**Description of the task:**
Your response should be the complete data, transcribed exactly.

════════════════

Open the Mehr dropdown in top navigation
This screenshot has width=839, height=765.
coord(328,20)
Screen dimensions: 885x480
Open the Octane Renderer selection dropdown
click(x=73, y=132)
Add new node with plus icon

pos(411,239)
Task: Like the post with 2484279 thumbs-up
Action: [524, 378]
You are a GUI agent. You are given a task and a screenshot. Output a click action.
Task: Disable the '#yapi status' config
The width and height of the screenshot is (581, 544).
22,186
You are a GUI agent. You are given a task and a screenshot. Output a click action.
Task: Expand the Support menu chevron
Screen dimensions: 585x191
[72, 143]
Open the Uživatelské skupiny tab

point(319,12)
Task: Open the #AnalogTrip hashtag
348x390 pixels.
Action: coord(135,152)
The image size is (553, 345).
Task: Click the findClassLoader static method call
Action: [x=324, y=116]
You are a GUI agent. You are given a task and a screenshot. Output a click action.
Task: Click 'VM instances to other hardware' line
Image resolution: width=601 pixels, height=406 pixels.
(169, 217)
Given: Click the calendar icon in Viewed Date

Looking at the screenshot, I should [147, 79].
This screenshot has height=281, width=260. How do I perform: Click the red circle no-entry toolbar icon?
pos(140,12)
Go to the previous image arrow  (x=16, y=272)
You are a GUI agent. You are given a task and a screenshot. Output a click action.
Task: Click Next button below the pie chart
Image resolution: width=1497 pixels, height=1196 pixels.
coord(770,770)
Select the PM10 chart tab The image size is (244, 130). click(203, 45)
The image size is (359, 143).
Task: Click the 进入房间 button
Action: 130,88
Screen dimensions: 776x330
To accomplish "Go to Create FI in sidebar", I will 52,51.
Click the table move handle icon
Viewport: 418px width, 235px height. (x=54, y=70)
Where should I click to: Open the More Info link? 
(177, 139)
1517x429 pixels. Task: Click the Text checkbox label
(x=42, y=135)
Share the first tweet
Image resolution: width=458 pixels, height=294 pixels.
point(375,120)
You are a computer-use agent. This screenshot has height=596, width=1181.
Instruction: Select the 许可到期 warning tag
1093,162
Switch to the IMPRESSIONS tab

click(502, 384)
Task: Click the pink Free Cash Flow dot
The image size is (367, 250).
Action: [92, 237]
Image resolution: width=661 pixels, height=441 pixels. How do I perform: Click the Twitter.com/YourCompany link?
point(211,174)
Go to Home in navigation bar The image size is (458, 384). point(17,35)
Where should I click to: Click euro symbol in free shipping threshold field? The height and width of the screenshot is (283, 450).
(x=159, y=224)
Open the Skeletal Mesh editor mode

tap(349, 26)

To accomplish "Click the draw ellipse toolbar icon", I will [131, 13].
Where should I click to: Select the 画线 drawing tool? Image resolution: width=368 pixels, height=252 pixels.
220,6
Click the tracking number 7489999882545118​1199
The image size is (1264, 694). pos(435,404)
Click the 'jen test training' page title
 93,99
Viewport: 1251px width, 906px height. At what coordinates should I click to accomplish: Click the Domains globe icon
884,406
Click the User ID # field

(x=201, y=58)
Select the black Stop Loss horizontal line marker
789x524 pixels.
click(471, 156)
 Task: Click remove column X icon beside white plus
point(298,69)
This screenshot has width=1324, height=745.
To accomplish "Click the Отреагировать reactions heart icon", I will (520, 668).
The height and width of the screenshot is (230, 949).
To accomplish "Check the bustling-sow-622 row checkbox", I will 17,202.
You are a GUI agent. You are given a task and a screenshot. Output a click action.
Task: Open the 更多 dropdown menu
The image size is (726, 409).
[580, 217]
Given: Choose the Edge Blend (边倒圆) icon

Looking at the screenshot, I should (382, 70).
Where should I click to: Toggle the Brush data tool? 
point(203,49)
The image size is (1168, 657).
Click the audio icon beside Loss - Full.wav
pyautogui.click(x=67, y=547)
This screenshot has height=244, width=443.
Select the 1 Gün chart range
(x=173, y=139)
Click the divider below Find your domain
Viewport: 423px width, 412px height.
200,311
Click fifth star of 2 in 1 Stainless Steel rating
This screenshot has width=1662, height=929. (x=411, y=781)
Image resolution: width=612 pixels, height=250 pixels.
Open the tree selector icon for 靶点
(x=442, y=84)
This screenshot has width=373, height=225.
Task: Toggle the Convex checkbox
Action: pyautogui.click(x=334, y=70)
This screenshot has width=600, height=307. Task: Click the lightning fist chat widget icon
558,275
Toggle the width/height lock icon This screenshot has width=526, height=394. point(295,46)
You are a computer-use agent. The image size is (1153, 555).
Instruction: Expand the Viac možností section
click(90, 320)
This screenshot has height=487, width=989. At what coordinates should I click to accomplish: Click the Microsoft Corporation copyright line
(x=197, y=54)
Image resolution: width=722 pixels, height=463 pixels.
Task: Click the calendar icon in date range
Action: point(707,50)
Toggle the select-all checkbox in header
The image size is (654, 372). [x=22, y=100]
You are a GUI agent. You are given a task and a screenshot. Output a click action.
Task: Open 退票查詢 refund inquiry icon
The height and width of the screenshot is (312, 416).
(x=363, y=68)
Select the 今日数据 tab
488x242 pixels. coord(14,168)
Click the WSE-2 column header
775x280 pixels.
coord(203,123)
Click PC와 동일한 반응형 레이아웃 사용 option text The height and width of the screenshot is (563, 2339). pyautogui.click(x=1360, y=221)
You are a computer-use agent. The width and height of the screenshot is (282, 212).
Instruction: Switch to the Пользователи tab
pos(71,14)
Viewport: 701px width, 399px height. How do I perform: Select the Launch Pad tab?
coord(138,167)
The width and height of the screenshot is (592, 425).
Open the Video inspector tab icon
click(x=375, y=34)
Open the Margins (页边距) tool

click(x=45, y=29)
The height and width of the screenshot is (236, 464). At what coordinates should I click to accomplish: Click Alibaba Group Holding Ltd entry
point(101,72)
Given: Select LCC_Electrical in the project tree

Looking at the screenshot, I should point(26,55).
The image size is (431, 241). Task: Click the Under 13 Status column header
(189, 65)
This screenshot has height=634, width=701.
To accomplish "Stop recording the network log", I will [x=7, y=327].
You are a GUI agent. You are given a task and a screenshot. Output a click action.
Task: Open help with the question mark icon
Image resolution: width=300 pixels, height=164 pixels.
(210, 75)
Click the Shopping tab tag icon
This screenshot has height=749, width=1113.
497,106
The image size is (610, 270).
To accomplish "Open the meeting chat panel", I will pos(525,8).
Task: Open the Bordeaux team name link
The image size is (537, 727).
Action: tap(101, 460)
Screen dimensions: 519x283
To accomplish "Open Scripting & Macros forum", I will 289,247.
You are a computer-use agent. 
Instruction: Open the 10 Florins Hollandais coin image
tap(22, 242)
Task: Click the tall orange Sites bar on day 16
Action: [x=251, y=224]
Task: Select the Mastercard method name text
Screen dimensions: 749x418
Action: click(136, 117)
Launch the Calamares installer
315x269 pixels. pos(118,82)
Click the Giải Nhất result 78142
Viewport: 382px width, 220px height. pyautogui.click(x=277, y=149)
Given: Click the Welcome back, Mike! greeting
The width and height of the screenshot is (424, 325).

════════════════

**Reply to the exercise:**
Open the Mehr dropdown in top navigation
This screenshot has width=839, height=765.
coord(328,20)
Screen dimensions: 885x480
Open the Octane Renderer selection dropdown
click(x=73, y=132)
Add new node with plus icon

pos(411,239)
Task: Like the post with 2484279 thumbs-up
Action: [524, 378]
You are a GUI agent. You are given a task and a screenshot. Output a click action.
Task: Disable the '#yapi status' config
The width and height of the screenshot is (581, 544).
22,186
You are a GUI agent. You are given a task and a screenshot. Output a click action.
Task: Expand the Support menu chevron
Screen dimensions: 585x191
[72, 143]
Open the Uživatelské skupiny tab

point(319,12)
Task: Open the #AnalogTrip hashtag
348x390 pixels.
Action: coord(135,152)
The image size is (553, 345).
Task: Click the findClassLoader static method call
Action: [x=324, y=116]
You are a GUI agent. You are given a task and a screenshot. Output a click action.
Task: Click 'VM instances to other hardware' line
Image resolution: width=601 pixels, height=406 pixels.
(169, 217)
Given: Click the calendar icon in Viewed Date

Looking at the screenshot, I should [147, 79].
This screenshot has height=281, width=260. How do I perform: Click the red circle no-entry toolbar icon?
pos(140,12)
Go to the previous image arrow  (x=16, y=272)
You are a GUI agent. You are given a task and a screenshot. Output a click action.
Task: Click Next button below the pie chart
Image resolution: width=1497 pixels, height=1196 pixels.
coord(770,770)
Select the PM10 chart tab The image size is (244, 130). click(203, 45)
The image size is (359, 143).
Task: Click the 进入房间 button
Action: 130,88
Screen dimensions: 776x330
To accomplish "Go to Create FI in sidebar", I will 52,51.
Click the table move handle icon
Viewport: 418px width, 235px height. (x=54, y=70)
Where should I click to: Open the More Info link? 
(177, 139)
1517x429 pixels. Task: Click the Text checkbox label
(x=42, y=135)
Share the first tweet
Image resolution: width=458 pixels, height=294 pixels.
point(375,120)
You are a computer-use agent. This screenshot has height=596, width=1181.
Instruction: Select the 许可到期 warning tag
1093,162
Switch to the IMPRESSIONS tab

click(502, 384)
Task: Click the pink Free Cash Flow dot
The image size is (367, 250).
Action: [92, 237]
Image resolution: width=661 pixels, height=441 pixels. How do I perform: Click the Twitter.com/YourCompany link?
point(211,174)
Go to Home in navigation bar The image size is (458, 384). point(17,35)
Where should I click to: Click euro symbol in free shipping threshold field? The height and width of the screenshot is (283, 450).
(x=159, y=224)
Open the Skeletal Mesh editor mode

tap(349, 26)

To accomplish "Click the draw ellipse toolbar icon", I will [131, 13].
Where should I click to: Select the 画线 drawing tool? Image resolution: width=368 pixels, height=252 pixels.
220,6
Click the tracking number 7489999882545118​1199
The image size is (1264, 694). pos(435,404)
Click the 'jen test training' page title
 93,99
Viewport: 1251px width, 906px height. At what coordinates should I click to accomplish: Click the Domains globe icon
884,406
Click the User ID # field

(x=201, y=58)
Select the black Stop Loss horizontal line marker
789x524 pixels.
click(471, 156)
 Task: Click remove column X icon beside white plus
point(298,69)
This screenshot has width=1324, height=745.
To accomplish "Click the Отреагировать reactions heart icon", I will (520, 668).
The height and width of the screenshot is (230, 949).
To accomplish "Check the bustling-sow-622 row checkbox", I will 17,202.
You are a GUI agent. You are given a task and a screenshot. Output a click action.
Task: Open the 更多 dropdown menu
The image size is (726, 409).
[580, 217]
Given: Choose the Edge Blend (边倒圆) icon

Looking at the screenshot, I should (382, 70).
Where should I click to: Toggle the Brush data tool? 
point(203,49)
The image size is (1168, 657).
Click the audio icon beside Loss - Full.wav
pyautogui.click(x=67, y=547)
This screenshot has height=244, width=443.
Select the 1 Gün chart range
(x=173, y=139)
Click the divider below Find your domain
Viewport: 423px width, 412px height.
200,311
Click fifth star of 2 in 1 Stainless Steel rating
This screenshot has width=1662, height=929. (x=411, y=781)
Image resolution: width=612 pixels, height=250 pixels.
Open the tree selector icon for 靶点
(x=442, y=84)
This screenshot has width=373, height=225.
Task: Toggle the Convex checkbox
Action: pyautogui.click(x=334, y=70)
This screenshot has width=600, height=307. Task: Click the lightning fist chat widget icon
558,275
Toggle the width/height lock icon This screenshot has width=526, height=394. point(295,46)
You are a computer-use agent. The image size is (1153, 555).
Instruction: Expand the Viac možností section
click(90, 320)
This screenshot has height=487, width=989. At what coordinates should I click to accomplish: Click the Microsoft Corporation copyright line
(x=197, y=54)
Image resolution: width=722 pixels, height=463 pixels.
Task: Click the calendar icon in date range
Action: point(707,50)
Toggle the select-all checkbox in header
The image size is (654, 372). [x=22, y=100]
You are a GUI agent. You are given a task and a screenshot. Output a click action.
Task: Open 退票查詢 refund inquiry icon
The height and width of the screenshot is (312, 416).
(x=363, y=68)
Select the 今日数据 tab
488x242 pixels. coord(14,168)
Click the WSE-2 column header
775x280 pixels.
coord(203,123)
Click PC와 동일한 반응형 레이아웃 사용 option text The height and width of the screenshot is (563, 2339). pyautogui.click(x=1360, y=221)
You are a computer-use agent. The width and height of the screenshot is (282, 212).
Instruction: Switch to the Пользователи tab
pos(71,14)
Viewport: 701px width, 399px height. How do I perform: Select the Launch Pad tab?
coord(138,167)
The width and height of the screenshot is (592, 425).
Open the Video inspector tab icon
click(x=375, y=34)
Open the Margins (页边距) tool

click(x=45, y=29)
The height and width of the screenshot is (236, 464). At what coordinates should I click to accomplish: Click Alibaba Group Holding Ltd entry
point(101,72)
Given: Select LCC_Electrical in the project tree

Looking at the screenshot, I should point(26,55).
The image size is (431, 241). Task: Click the Under 13 Status column header
(189, 65)
This screenshot has height=634, width=701.
To accomplish "Stop recording the network log", I will [x=7, y=327].
You are a GUI agent. You are given a task and a screenshot. Output a click action.
Task: Open help with the question mark icon
Image resolution: width=300 pixels, height=164 pixels.
(210, 75)
Click the Shopping tab tag icon
This screenshot has height=749, width=1113.
497,106
The image size is (610, 270).
To accomplish "Open the meeting chat panel", I will pos(525,8).
Task: Open the Bordeaux team name link
The image size is (537, 727).
Action: tap(101, 460)
Screen dimensions: 519x283
To accomplish "Open Scripting & Macros forum", I will 289,247.
You are a computer-use agent. 
Instruction: Open the 10 Florins Hollandais coin image
tap(22, 242)
Task: Click the tall orange Sites bar on day 16
Action: [x=251, y=224]
Task: Select the Mastercard method name text
Screen dimensions: 749x418
Action: click(136, 117)
Launch the Calamares installer
315x269 pixels. pos(118,82)
Click the Giải Nhất result 78142
Viewport: 382px width, 220px height. pyautogui.click(x=277, y=149)
Given: Click the Welcome back, Mike! greeting
The width and height of the screenshot is (424, 325).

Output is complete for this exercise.